[Stored data]

================================

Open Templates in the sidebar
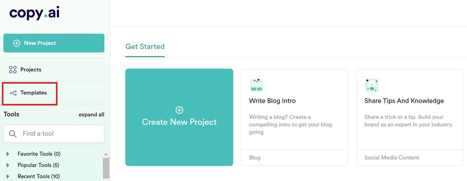 pyautogui.click(x=30, y=93)
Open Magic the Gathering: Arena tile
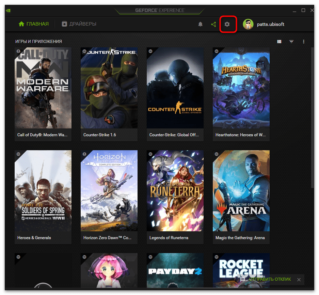The width and height of the screenshot is (319, 295). [241, 191]
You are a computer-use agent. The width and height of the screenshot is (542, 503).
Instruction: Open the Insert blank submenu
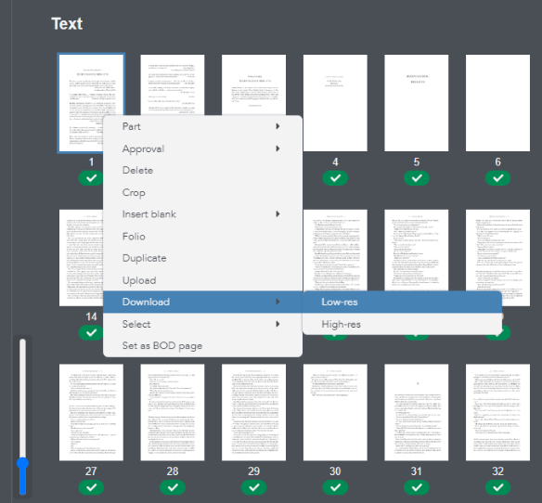(x=202, y=214)
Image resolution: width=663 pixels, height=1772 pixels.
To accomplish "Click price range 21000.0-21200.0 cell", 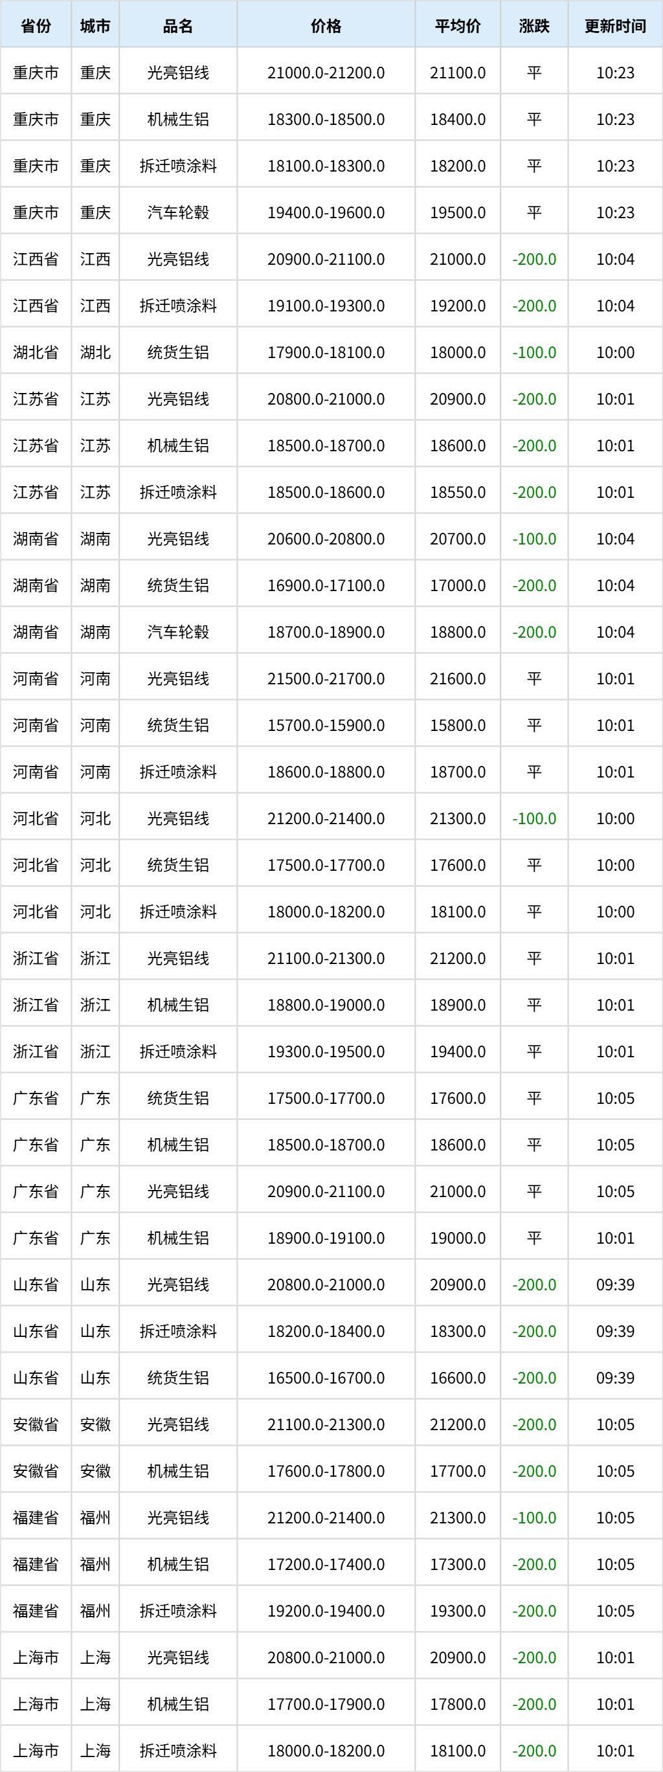I will [x=326, y=73].
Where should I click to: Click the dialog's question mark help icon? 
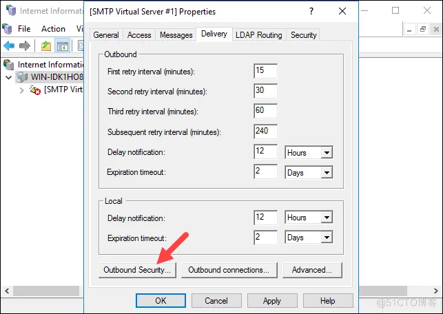[311, 11]
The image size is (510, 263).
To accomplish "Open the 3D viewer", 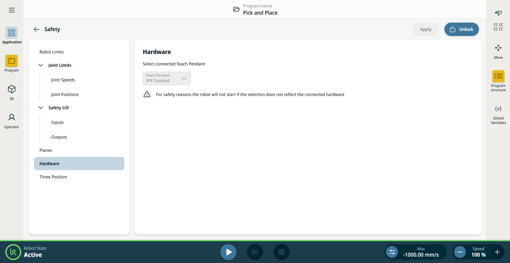I will 11,89.
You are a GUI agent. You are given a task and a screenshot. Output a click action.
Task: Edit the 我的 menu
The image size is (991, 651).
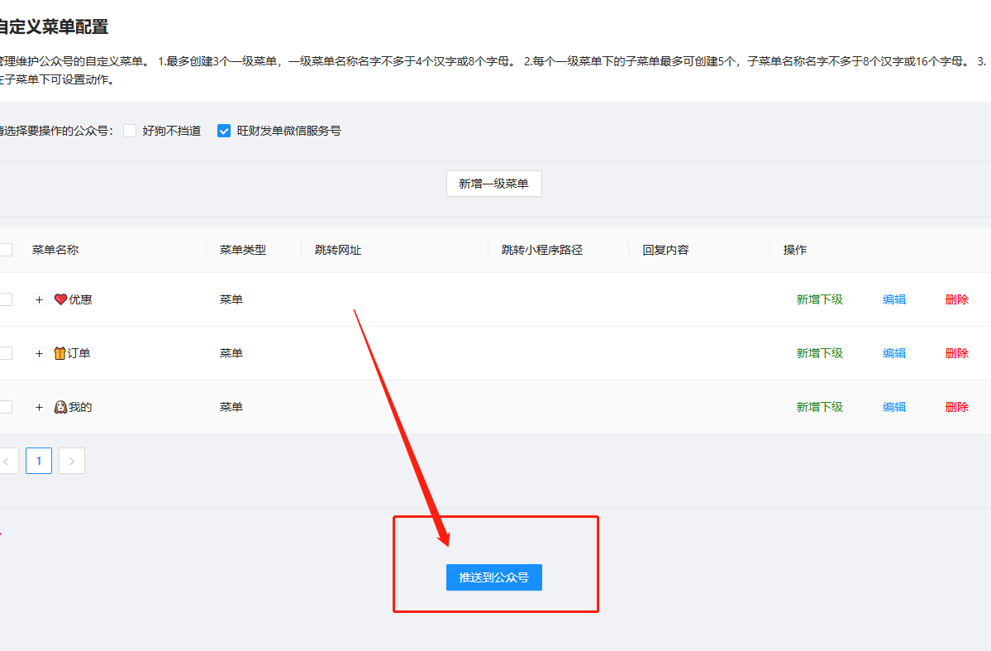point(893,407)
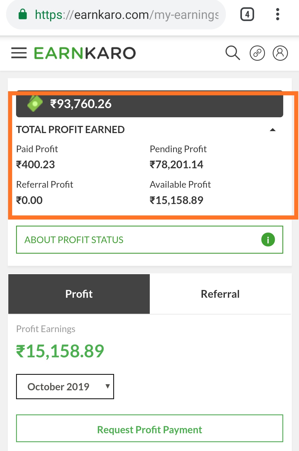Expand About Profit Status box
The image size is (299, 451).
[x=150, y=240]
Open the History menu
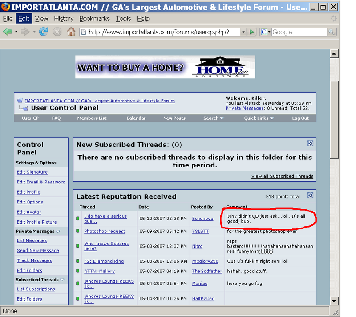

================================

Work required |
Only an exact copy belongs in the answer: the lines from the one containing "You are a GUI" through the end of the records, both ends included, minus the pictures.

Worked solution |
You are a GUI agent. You are given a task and a screenshot. Output a click action.
Task: Edit the 我的 menu
The image size is (991, 651).
point(893,407)
Expand About Profit Status box
The image size is (299, 451).
[x=150, y=240]
Open the History menu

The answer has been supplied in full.